ASSIGNMENT
Scan the records for the line containing "Open the user account profile icon"; extract it and all later lines, verbatim, through the end, and nothing before it.

DATA FOR REVIEW
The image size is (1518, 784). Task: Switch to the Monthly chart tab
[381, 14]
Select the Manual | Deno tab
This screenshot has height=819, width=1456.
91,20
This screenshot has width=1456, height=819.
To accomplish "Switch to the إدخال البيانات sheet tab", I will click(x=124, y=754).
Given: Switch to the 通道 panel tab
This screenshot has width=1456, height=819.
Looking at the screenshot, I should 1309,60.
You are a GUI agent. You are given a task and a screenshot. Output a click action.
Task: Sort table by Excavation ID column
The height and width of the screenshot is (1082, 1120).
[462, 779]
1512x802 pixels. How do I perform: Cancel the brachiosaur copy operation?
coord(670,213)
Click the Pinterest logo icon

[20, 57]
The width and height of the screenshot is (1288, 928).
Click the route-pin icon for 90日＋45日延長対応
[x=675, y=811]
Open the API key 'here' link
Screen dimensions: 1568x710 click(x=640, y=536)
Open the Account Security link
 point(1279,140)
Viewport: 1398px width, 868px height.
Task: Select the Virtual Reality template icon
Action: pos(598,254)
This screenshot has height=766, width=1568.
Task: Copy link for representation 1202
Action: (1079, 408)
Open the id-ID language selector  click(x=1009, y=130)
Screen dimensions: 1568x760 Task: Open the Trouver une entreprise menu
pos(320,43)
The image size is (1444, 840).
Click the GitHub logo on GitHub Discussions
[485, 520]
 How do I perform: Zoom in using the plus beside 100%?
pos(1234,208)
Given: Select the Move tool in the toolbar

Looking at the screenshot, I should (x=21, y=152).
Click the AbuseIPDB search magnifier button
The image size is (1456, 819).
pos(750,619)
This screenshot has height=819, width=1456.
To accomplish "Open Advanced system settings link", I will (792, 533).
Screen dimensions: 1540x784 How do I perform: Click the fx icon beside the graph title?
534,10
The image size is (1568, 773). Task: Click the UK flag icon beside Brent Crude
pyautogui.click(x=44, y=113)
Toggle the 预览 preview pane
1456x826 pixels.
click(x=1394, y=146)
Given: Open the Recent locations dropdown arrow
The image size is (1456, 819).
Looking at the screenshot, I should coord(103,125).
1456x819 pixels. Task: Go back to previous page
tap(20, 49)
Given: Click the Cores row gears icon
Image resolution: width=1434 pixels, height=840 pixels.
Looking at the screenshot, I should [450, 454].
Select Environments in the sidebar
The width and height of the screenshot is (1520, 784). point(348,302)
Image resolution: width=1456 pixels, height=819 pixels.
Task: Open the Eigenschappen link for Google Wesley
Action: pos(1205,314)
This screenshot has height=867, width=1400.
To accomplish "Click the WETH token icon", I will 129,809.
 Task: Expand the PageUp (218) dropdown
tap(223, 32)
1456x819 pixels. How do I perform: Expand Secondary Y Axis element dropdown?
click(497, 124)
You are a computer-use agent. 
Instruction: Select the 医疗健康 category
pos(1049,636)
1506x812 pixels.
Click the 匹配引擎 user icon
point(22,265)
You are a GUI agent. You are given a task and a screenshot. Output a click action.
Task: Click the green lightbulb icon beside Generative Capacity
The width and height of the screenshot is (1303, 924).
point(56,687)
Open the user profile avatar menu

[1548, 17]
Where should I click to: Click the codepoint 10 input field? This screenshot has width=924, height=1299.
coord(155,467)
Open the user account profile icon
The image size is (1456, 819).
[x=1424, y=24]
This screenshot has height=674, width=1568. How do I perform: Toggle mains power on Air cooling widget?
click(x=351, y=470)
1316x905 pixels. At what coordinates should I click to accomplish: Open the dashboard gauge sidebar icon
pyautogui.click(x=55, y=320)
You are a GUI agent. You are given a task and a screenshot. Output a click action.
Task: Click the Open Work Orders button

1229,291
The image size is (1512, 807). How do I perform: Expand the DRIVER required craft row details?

ANSWER BOX
Open the user account profile icon
The image size is (1456, 819).
[x=1424, y=24]
This screenshot has height=674, width=1568. How do I perform: Toggle mains power on Air cooling widget?
click(x=351, y=470)
1316x905 pixels. At what coordinates should I click to accomplish: Open the dashboard gauge sidebar icon
pyautogui.click(x=55, y=320)
You are a GUI agent. You are given a task and a screenshot. Output a click action.
Task: Click the Open Work Orders button

1229,291
The image size is (1512, 807). How do I perform: Expand the DRIVER required craft row details?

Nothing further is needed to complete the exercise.